───── Data section ─────
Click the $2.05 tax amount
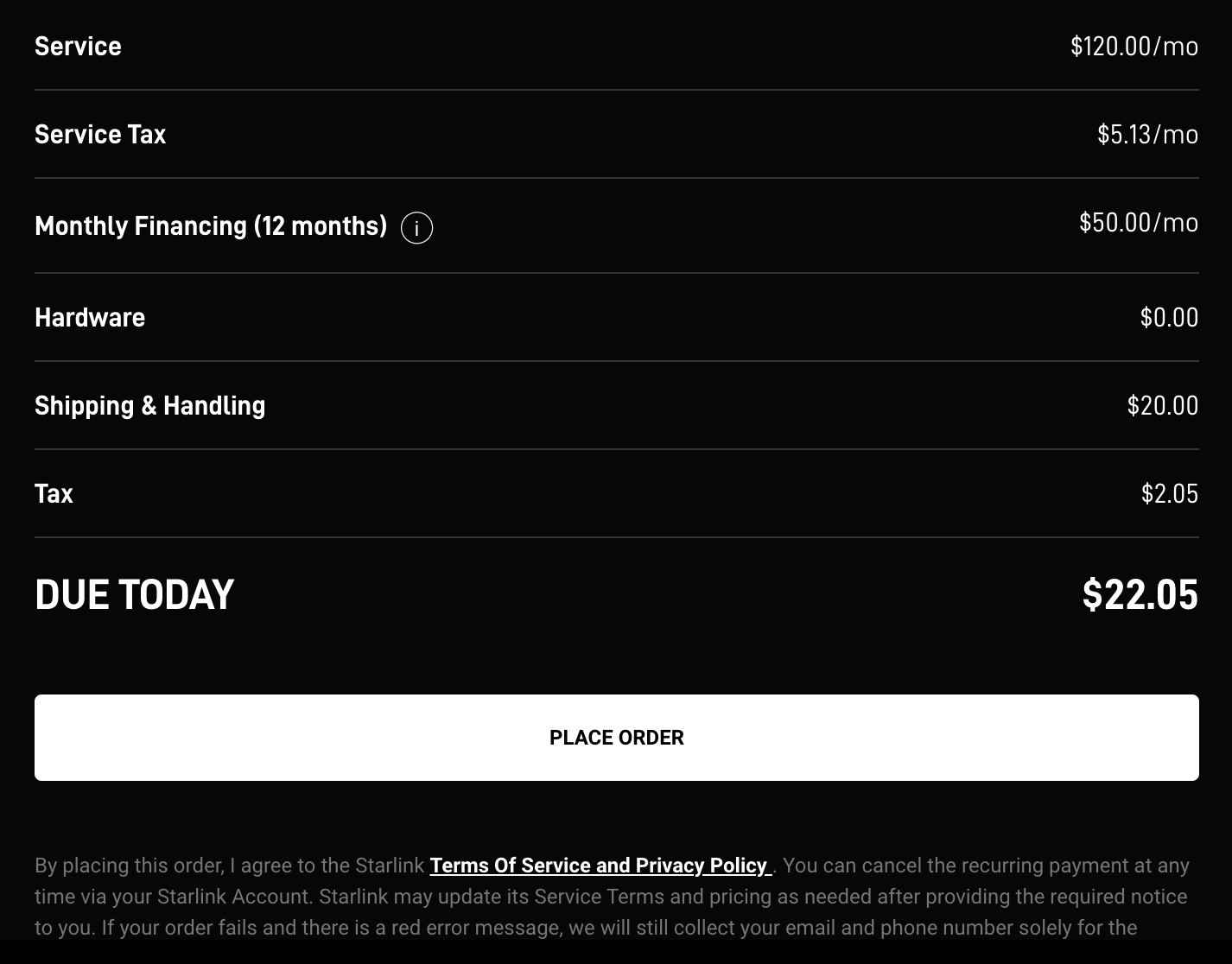This screenshot has height=964, width=1232. [1170, 494]
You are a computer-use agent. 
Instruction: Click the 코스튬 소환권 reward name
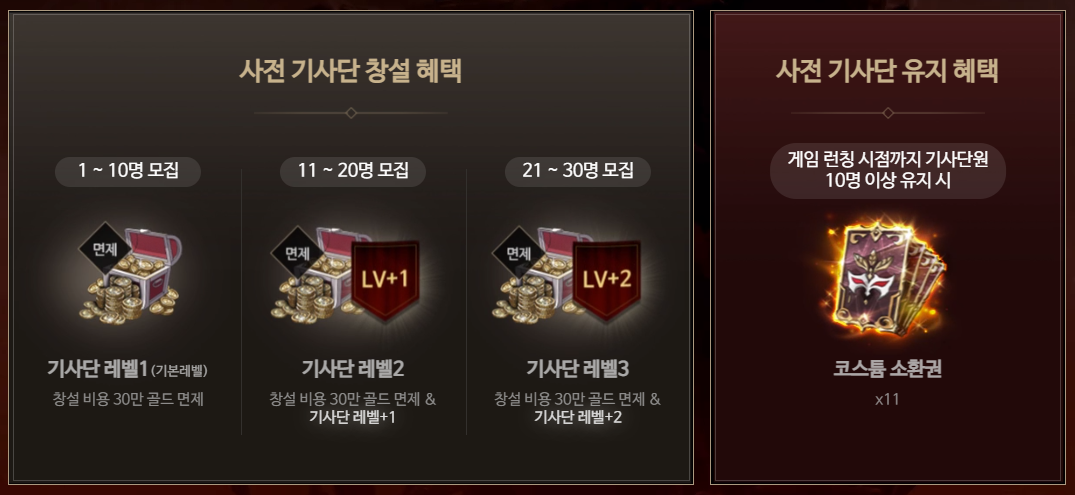coord(887,369)
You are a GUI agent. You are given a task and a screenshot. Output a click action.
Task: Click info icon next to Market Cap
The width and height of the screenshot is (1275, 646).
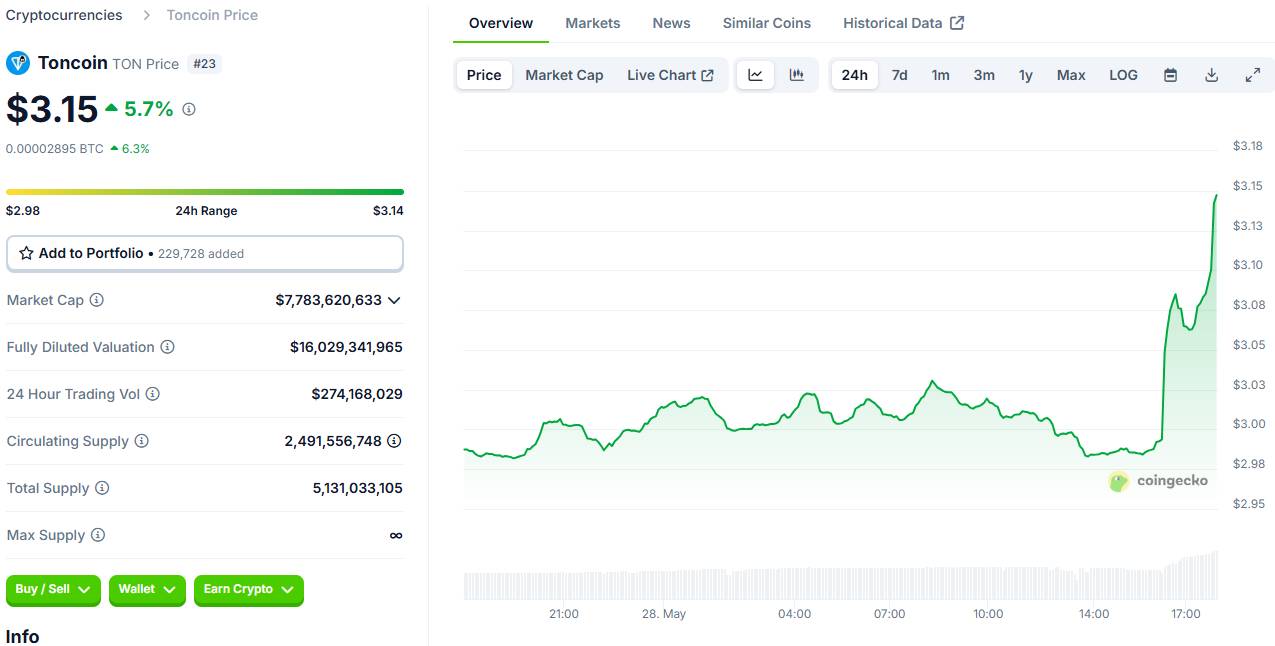pyautogui.click(x=97, y=300)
─────
Aim of the task. Produce an exact copy of the records above, leaving out the pictures.

Written response.
Click the $2.05 tax amount
This screenshot has height=964, width=1232. [1170, 494]
You are a computer-use agent. 
Instruction: Click the 코스튬 소환권 reward name
coord(887,369)
You are a GUI agent. You are given a task and a screenshot. Output a click action.
Task: Click info icon next to Market Cap
The width and height of the screenshot is (1275, 646).
pyautogui.click(x=97, y=300)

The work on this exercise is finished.